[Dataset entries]
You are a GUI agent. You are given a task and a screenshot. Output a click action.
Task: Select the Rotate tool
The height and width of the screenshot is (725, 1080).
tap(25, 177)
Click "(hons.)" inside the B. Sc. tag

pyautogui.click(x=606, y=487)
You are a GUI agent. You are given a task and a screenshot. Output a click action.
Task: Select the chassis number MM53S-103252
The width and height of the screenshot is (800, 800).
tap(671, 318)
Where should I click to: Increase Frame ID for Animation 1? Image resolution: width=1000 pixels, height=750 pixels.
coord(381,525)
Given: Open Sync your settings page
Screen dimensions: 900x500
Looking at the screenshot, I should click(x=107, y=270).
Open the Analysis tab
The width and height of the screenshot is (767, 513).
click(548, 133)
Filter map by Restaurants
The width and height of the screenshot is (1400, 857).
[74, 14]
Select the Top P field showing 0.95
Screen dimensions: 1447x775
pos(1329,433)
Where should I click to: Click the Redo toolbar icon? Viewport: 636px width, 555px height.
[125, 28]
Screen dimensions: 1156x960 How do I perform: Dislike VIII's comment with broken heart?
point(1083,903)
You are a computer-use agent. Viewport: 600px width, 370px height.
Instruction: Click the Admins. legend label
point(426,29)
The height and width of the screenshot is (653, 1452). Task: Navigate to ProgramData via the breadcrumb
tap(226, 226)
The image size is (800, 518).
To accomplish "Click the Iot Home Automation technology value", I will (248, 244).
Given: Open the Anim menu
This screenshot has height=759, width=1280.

§ **PROBLEM DESCRIPTION**
Copy out the data exactly as it stands, leaving nothing out.

§ **YOUR RESPONSE**
You are a GUI agent. You are given a task and a screenshot. Output a click action.
Task: Select the Rotate tool
The height and width of the screenshot is (725, 1080).
tap(25, 177)
Click "(hons.)" inside the B. Sc. tag

pyautogui.click(x=606, y=487)
You are a GUI agent. You are given a task and a screenshot. Output a click action.
Task: Select the chassis number MM53S-103252
The width and height of the screenshot is (800, 800).
tap(671, 318)
Where should I click to: Increase Frame ID for Animation 1? Image resolution: width=1000 pixels, height=750 pixels.
coord(381,525)
Given: Open Sync your settings page
Screen dimensions: 900x500
Looking at the screenshot, I should click(x=107, y=270).
Open the Analysis tab
The width and height of the screenshot is (767, 513).
click(548, 133)
Filter map by Restaurants
The width and height of the screenshot is (1400, 857).
[74, 14]
Select the Top P field showing 0.95
Screen dimensions: 1447x775
pos(1329,433)
Where should I click to: Click the Redo toolbar icon? Viewport: 636px width, 555px height.
[125, 28]
Screen dimensions: 1156x960 How do I perform: Dislike VIII's comment with broken heart?
point(1083,903)
You are a computer-use agent. Viewport: 600px width, 370px height.
Instruction: Click the Admins. legend label
point(426,29)
The height and width of the screenshot is (653, 1452). Task: Navigate to ProgramData via the breadcrumb
tap(226, 226)
The image size is (800, 518).
To accomplish "Click the Iot Home Automation technology value", I will (248, 244).
Given: Open the Anim menu
This screenshot has height=759, width=1280.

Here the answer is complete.